**Problem:** Your answer must be every line of the data that contains "will".

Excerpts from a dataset
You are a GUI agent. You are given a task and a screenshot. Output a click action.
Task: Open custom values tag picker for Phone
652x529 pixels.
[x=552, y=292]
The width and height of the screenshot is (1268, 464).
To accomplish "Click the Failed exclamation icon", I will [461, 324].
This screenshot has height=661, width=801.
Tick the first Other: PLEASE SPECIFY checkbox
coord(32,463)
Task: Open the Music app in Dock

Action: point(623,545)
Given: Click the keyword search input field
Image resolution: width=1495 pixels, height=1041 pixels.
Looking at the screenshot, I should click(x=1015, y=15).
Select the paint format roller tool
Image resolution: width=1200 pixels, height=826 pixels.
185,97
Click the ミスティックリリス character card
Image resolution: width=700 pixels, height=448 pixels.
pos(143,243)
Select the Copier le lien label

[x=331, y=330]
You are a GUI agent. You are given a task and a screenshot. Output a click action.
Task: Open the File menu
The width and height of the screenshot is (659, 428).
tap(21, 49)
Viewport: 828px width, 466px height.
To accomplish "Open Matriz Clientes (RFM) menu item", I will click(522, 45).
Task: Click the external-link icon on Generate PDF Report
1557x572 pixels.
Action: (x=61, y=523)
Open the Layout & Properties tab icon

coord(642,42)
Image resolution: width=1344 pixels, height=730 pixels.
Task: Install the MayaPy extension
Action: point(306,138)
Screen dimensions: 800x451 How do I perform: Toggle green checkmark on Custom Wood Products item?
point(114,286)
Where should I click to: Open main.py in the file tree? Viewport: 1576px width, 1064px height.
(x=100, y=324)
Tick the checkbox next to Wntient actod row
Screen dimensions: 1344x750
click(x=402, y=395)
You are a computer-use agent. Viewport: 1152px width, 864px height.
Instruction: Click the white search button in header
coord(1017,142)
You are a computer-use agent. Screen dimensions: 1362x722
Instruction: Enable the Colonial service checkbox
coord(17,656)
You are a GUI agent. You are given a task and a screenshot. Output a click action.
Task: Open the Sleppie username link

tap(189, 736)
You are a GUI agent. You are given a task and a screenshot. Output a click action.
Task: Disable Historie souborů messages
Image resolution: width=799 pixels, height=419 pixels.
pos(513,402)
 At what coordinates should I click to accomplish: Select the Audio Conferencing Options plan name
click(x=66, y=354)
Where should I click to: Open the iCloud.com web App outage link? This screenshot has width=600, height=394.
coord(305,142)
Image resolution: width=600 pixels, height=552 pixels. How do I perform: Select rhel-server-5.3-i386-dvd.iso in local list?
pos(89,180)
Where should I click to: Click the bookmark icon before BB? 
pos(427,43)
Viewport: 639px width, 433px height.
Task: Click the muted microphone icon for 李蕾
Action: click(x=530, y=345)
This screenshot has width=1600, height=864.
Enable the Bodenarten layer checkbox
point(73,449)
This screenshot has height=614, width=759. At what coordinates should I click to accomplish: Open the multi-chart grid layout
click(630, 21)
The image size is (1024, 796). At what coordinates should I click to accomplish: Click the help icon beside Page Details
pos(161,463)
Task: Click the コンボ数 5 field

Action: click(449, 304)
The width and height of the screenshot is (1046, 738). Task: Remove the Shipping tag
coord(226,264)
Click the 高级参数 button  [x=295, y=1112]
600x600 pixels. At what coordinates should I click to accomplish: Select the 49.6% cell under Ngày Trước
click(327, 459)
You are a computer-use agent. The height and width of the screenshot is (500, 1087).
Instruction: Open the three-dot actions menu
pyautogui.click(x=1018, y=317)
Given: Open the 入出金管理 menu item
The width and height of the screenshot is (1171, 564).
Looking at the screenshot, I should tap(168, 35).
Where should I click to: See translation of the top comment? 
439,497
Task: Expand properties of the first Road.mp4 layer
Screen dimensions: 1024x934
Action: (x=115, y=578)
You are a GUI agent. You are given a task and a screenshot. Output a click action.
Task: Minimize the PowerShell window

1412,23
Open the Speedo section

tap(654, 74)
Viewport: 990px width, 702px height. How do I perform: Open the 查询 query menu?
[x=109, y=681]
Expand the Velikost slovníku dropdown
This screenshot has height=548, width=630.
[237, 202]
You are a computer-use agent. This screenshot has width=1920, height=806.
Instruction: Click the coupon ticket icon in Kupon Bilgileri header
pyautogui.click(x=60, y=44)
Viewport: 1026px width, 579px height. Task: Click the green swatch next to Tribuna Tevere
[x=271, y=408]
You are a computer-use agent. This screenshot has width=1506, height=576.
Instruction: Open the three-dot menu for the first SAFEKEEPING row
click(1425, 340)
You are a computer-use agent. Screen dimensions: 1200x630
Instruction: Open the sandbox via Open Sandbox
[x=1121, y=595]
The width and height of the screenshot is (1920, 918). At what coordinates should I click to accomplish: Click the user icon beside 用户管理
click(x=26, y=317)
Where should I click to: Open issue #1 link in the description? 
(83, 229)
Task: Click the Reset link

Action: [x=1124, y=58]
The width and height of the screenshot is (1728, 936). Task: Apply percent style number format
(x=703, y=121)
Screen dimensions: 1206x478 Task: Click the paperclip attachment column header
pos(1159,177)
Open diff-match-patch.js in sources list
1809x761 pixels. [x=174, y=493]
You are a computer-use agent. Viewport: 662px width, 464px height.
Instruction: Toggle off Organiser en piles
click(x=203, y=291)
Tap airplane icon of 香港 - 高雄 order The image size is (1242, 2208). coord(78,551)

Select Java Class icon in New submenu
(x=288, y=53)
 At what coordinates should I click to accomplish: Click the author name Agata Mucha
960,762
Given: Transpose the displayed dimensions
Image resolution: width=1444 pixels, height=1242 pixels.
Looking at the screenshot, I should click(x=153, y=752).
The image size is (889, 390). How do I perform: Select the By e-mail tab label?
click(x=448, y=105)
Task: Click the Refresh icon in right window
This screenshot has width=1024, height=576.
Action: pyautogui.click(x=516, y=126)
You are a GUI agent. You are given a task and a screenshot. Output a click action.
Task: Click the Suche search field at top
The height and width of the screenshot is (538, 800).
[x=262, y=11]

**The answer:**
To accomplish "Click the Failed exclamation icon", I will [461, 324].
To accomplish "Open Matriz Clientes (RFM) menu item", I will click(522, 45).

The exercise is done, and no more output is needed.